Using the listing below, output only the lines from the one that contains "Given: Switch to the Sync settings section" through the one that contains "The height and", inclusive, exactly as given and without images.

Given entries: Begin

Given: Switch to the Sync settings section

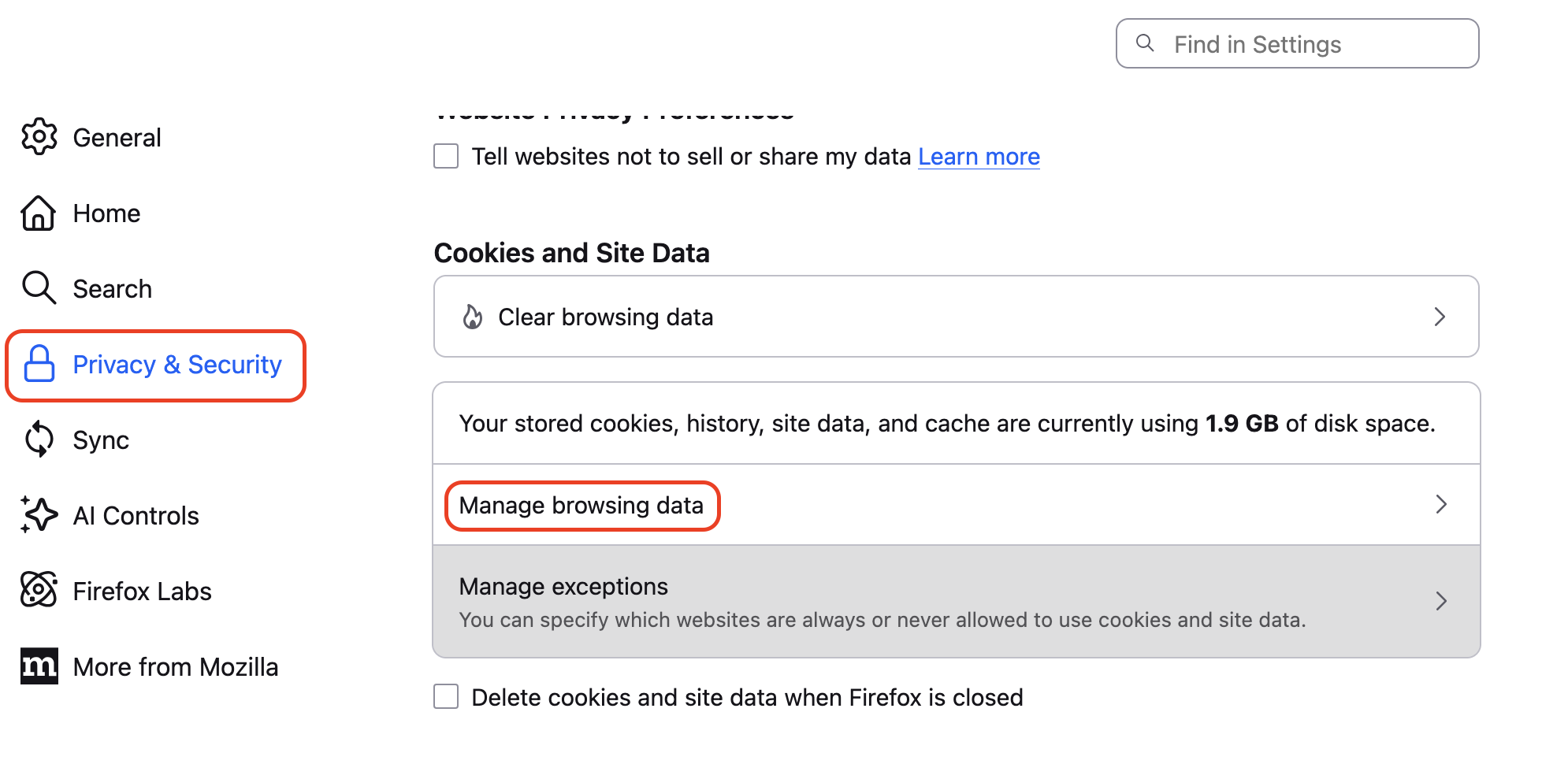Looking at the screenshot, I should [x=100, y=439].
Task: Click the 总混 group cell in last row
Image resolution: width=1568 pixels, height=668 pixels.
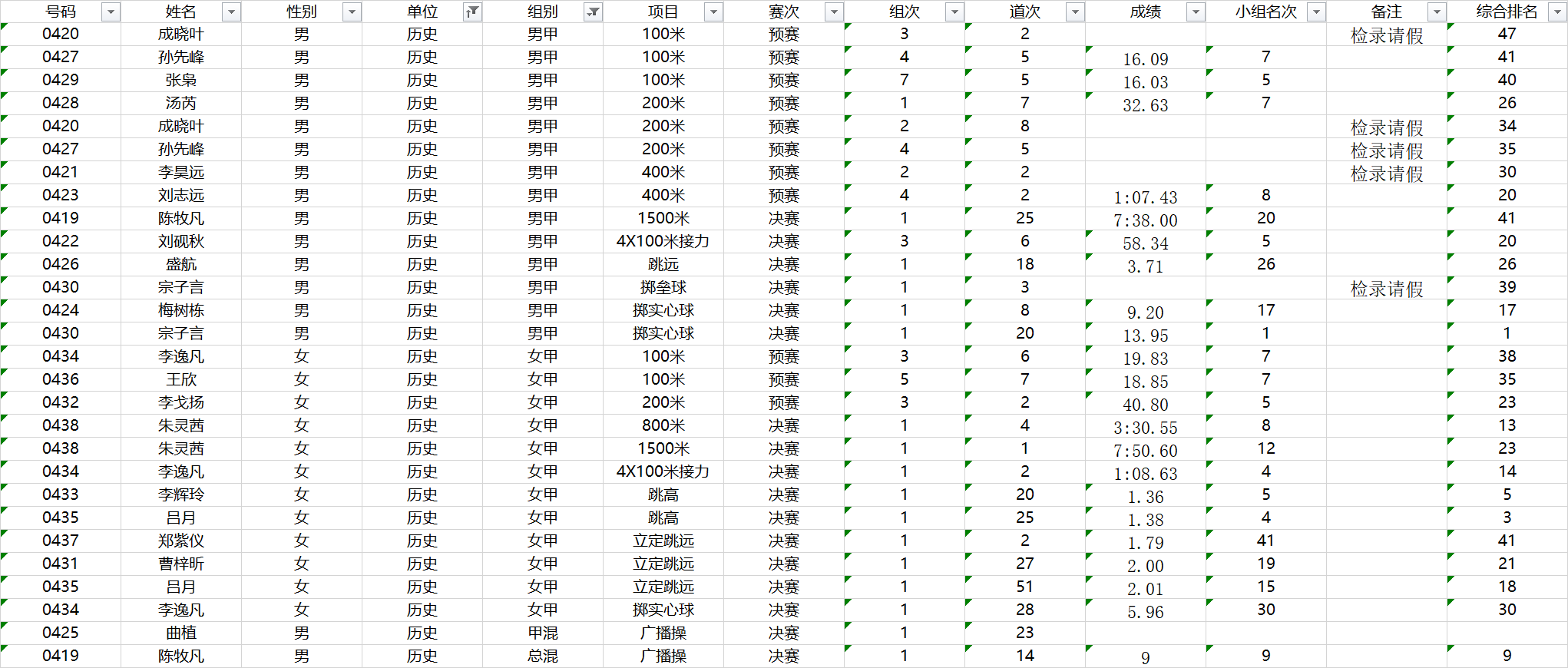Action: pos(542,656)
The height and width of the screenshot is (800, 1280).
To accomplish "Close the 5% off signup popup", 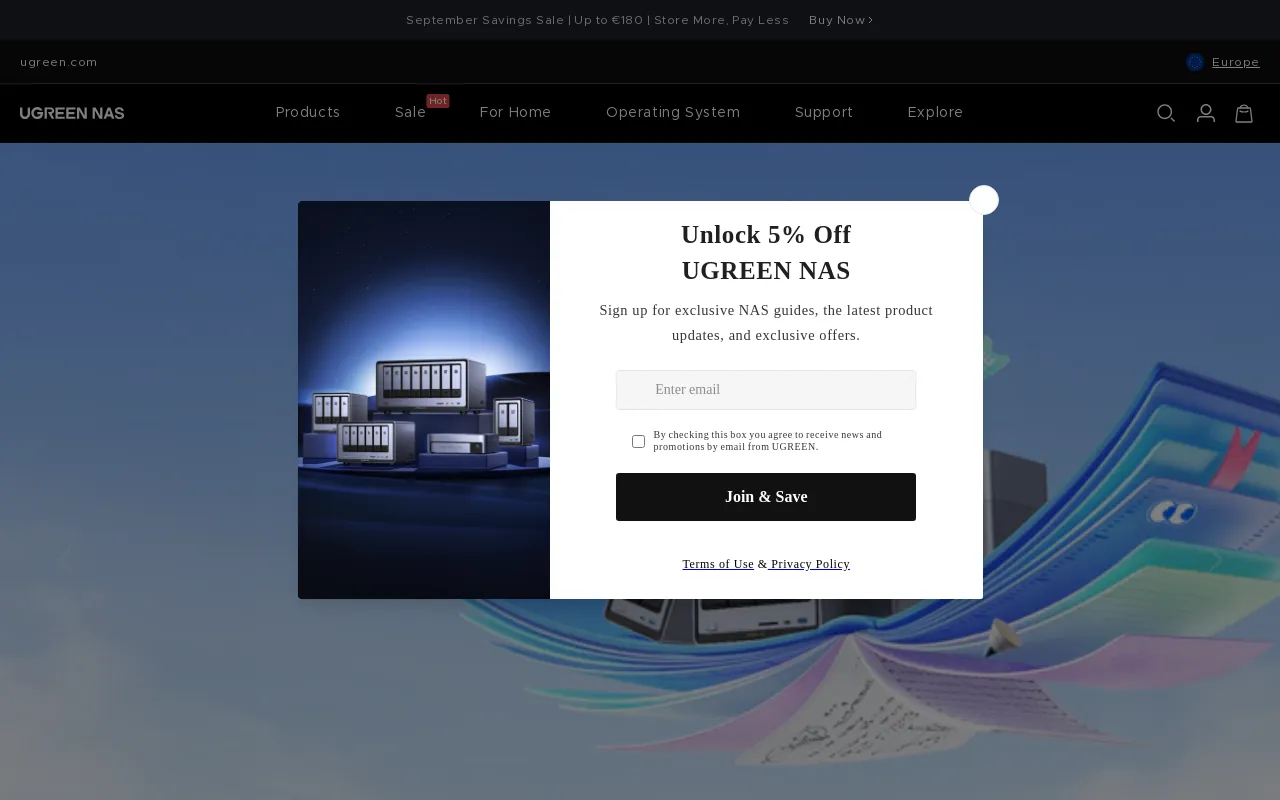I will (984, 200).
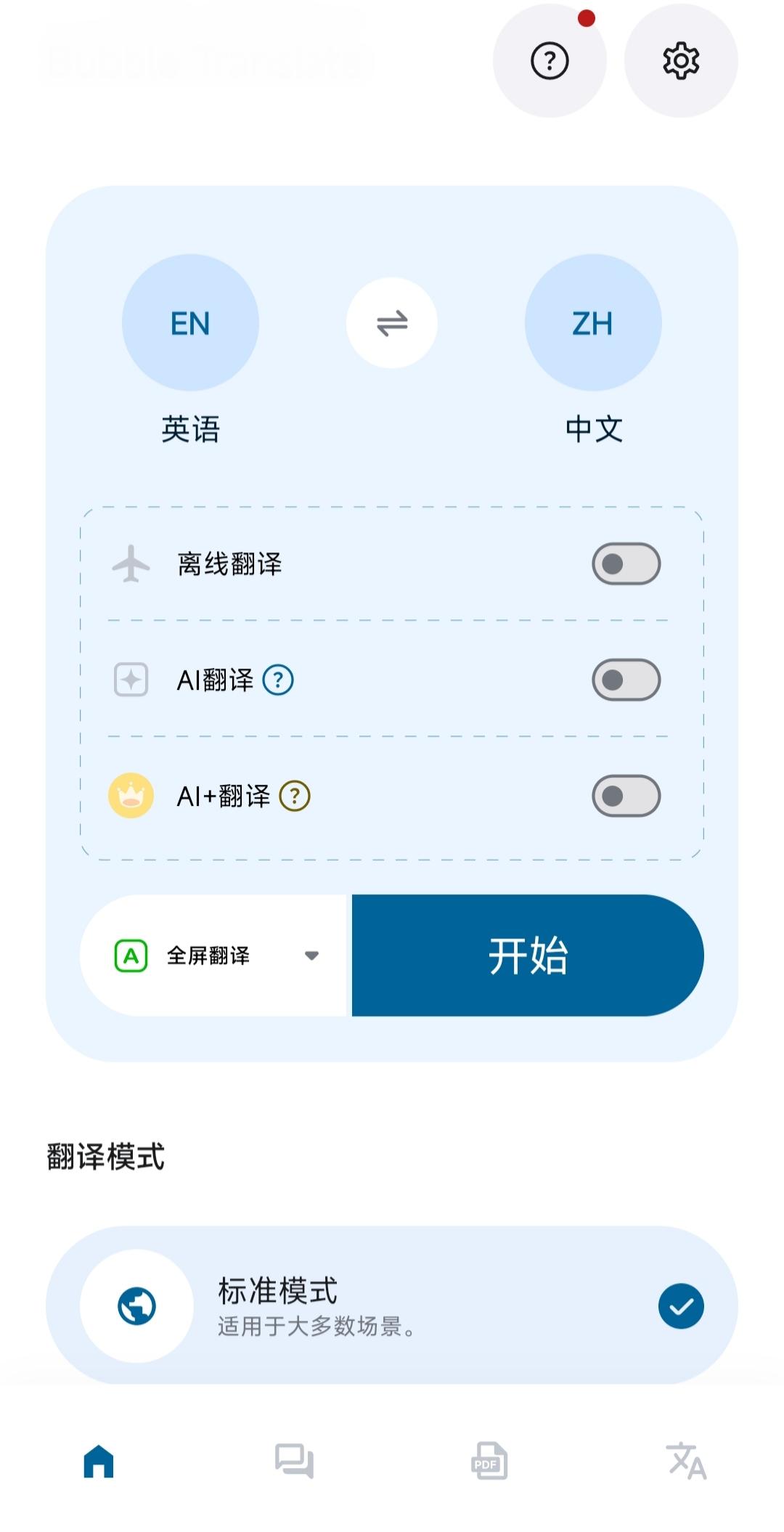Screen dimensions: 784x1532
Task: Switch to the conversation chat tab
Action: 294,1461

Given entries: End
Given entries: Begin

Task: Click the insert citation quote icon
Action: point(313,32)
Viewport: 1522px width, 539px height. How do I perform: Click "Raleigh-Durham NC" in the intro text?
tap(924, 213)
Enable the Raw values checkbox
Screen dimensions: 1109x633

Given entries: End

» **Task result**
Given: Switch to the Sync settings section

Looking at the screenshot, I should [x=100, y=439].
Task: Click the 总混 group cell in last row
Image resolution: width=1568 pixels, height=668 pixels.
Action: pos(542,656)
The height and width of the screenshot is (800, 1280).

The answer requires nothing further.